Content starts
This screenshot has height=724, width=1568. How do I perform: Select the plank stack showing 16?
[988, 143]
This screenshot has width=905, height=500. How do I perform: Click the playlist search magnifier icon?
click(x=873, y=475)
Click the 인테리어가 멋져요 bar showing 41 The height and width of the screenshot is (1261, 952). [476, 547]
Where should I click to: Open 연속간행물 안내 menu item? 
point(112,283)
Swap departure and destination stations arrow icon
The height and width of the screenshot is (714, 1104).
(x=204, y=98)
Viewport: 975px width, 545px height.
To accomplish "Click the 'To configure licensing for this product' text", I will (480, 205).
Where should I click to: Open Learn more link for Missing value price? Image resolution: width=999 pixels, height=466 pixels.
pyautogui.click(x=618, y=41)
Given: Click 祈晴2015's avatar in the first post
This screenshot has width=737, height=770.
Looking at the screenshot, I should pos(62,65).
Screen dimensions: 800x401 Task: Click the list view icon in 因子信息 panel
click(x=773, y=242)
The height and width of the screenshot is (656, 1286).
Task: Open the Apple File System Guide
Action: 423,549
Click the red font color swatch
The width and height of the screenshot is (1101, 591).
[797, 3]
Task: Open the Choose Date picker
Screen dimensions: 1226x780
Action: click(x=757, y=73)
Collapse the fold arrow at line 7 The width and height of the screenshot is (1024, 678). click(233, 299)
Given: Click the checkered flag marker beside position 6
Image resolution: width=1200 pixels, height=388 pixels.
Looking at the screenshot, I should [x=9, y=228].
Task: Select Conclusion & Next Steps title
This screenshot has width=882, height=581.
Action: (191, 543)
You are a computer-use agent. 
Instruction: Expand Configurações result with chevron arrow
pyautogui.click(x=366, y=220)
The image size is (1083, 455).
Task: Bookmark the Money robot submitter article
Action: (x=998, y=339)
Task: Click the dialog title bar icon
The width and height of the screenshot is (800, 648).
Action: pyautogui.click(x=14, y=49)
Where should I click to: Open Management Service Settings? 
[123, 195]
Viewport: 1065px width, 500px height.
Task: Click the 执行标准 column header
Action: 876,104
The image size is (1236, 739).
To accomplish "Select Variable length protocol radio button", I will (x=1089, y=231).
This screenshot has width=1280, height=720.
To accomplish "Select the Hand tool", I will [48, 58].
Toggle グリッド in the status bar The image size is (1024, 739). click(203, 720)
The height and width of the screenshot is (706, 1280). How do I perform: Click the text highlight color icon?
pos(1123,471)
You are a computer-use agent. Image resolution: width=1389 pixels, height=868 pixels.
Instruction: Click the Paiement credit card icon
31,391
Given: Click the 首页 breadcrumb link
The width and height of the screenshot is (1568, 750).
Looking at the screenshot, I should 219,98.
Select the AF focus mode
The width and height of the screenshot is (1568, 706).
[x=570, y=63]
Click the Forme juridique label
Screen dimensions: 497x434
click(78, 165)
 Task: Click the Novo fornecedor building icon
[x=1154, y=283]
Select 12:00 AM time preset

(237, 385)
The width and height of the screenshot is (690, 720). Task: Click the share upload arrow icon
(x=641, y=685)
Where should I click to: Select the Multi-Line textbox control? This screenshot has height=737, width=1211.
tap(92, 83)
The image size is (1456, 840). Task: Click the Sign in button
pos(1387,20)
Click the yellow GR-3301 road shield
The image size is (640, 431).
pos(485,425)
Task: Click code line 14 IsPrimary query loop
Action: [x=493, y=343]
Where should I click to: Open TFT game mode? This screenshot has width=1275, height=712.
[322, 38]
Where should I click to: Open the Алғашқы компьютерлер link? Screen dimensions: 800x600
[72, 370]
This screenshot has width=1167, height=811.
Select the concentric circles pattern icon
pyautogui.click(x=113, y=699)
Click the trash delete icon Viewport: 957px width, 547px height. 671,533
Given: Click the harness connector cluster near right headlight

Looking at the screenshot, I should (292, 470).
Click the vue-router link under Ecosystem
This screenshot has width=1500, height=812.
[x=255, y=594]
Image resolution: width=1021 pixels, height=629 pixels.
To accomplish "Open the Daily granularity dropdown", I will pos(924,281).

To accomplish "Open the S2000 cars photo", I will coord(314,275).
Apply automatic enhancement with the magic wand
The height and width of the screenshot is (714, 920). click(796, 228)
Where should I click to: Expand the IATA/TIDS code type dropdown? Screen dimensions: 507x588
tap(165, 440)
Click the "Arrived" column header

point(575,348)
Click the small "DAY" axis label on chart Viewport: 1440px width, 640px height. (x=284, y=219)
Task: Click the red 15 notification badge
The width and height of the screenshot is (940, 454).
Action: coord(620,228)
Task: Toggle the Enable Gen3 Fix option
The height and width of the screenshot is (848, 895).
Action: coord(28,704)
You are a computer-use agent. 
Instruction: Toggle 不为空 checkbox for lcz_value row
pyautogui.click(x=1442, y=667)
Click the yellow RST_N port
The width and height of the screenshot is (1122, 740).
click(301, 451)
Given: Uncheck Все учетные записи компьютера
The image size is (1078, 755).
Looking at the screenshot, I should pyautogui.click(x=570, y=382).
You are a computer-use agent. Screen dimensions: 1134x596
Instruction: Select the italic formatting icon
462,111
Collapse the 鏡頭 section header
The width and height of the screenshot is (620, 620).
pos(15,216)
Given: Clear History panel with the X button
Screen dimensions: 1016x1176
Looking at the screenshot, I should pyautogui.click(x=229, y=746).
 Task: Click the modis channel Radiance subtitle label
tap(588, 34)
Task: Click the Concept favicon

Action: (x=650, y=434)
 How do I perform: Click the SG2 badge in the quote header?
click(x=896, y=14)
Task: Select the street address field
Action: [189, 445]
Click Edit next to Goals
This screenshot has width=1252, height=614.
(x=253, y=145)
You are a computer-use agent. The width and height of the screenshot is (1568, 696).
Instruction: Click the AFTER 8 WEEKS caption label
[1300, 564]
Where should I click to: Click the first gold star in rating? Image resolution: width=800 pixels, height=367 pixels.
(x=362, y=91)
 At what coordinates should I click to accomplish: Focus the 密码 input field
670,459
Content ends
• _Your objective_
Write out exactly the lines above from the line with "Given: Click the 首页 breadcrumb link" through the line with "Click the Forme juridique label", both of them included, and leave out all other lines.

• _Solution to this problem_
Given: Click the 首页 breadcrumb link
The width and height of the screenshot is (1568, 750).
Looking at the screenshot, I should 219,98.
Select the AF focus mode
The width and height of the screenshot is (1568, 706).
[x=570, y=63]
Click the Forme juridique label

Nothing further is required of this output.